**OBJECTIVE:** Revise the records below by replacing "The height and width of the screenshot is" with "The screenshot height and width are" wherever it occurs. Leave every other character unchanged.

* Start EXTRACTED INFORMATION *

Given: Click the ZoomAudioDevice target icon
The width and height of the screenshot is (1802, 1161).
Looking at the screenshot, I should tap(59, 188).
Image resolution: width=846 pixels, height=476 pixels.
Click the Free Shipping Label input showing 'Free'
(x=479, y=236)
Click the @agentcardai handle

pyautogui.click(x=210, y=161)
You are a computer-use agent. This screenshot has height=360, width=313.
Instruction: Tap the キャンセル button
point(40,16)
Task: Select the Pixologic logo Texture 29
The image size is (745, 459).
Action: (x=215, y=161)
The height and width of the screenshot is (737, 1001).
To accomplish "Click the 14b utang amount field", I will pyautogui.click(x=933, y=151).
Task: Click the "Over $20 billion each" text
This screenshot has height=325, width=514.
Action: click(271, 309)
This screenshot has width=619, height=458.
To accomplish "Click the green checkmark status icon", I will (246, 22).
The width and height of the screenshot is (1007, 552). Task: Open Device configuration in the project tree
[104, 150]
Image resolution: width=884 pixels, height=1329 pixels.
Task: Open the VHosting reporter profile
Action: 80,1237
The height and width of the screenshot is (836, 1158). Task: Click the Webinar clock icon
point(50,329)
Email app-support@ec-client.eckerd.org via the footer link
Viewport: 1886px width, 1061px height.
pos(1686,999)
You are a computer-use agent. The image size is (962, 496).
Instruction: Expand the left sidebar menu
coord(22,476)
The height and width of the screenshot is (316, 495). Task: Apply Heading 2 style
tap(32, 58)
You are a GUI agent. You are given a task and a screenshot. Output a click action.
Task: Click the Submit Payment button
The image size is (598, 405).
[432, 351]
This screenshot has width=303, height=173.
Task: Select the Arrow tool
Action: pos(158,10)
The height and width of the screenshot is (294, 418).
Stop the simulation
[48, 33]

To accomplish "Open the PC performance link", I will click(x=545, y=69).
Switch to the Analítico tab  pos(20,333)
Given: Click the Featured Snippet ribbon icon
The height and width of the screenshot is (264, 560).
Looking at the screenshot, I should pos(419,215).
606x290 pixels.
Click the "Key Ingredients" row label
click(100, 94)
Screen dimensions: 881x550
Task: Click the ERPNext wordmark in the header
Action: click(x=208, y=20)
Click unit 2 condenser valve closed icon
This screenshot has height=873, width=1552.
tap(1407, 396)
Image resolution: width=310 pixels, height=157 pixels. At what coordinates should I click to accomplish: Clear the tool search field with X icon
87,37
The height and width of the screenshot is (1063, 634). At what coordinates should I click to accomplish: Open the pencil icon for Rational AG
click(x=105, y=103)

* End EXTRACTED INFORMATION *

**CORRECT ANSWER:**
Given: Click the ZoomAudioDevice target icon
The width and height of the screenshot is (1802, 1161).
Looking at the screenshot, I should tap(59, 188).
Image resolution: width=846 pixels, height=476 pixels.
Click the Free Shipping Label input showing 'Free'
(x=479, y=236)
Click the @agentcardai handle

pyautogui.click(x=210, y=161)
You are a computer-use agent. This screenshot has height=360, width=313.
Instruction: Tap the キャンセル button
point(40,16)
Task: Select the Pixologic logo Texture 29
The image size is (745, 459).
Action: (x=215, y=161)
The screenshot height and width are (737, 1001).
To accomplish "Click the 14b utang amount field", I will pyautogui.click(x=933, y=151).
Task: Click the "Over $20 billion each" text
This screenshot has height=325, width=514.
Action: click(271, 309)
This screenshot has width=619, height=458.
To accomplish "Click the green checkmark status icon", I will (246, 22).
The width and height of the screenshot is (1007, 552). Task: Open Device configuration in the project tree
[104, 150]
Image resolution: width=884 pixels, height=1329 pixels.
Task: Open the VHosting reporter profile
Action: 80,1237
The screenshot height and width are (836, 1158). Task: Click the Webinar clock icon
point(50,329)
Email app-support@ec-client.eckerd.org via the footer link
Viewport: 1886px width, 1061px height.
pos(1686,999)
You are a computer-use agent. The image size is (962, 496).
Instruction: Expand the left sidebar menu
coord(22,476)
The screenshot height and width are (316, 495). Task: Apply Heading 2 style
tap(32, 58)
You are a GUI agent. You are given a task and a screenshot. Output a click action.
Task: Click the Submit Payment button
The image size is (598, 405).
[432, 351]
This screenshot has width=303, height=173.
Task: Select the Arrow tool
Action: pos(158,10)
The screenshot height and width are (294, 418).
Stop the simulation
[48, 33]

To accomplish "Open the PC performance link", I will click(x=545, y=69).
Switch to the Analítico tab  pos(20,333)
Given: Click the Featured Snippet ribbon icon
The screenshot height and width are (264, 560).
Looking at the screenshot, I should pos(419,215).
606x290 pixels.
Click the "Key Ingredients" row label
click(100, 94)
Screen dimensions: 881x550
Task: Click the ERPNext wordmark in the header
Action: click(x=208, y=20)
Click unit 2 condenser valve closed icon
This screenshot has height=873, width=1552.
tap(1407, 396)
Image resolution: width=310 pixels, height=157 pixels. At what coordinates should I click to accomplish: Clear the tool search field with X icon
87,37
The screenshot height and width are (1063, 634). At what coordinates should I click to accomplish: Open the pencil icon for Rational AG
click(x=105, y=103)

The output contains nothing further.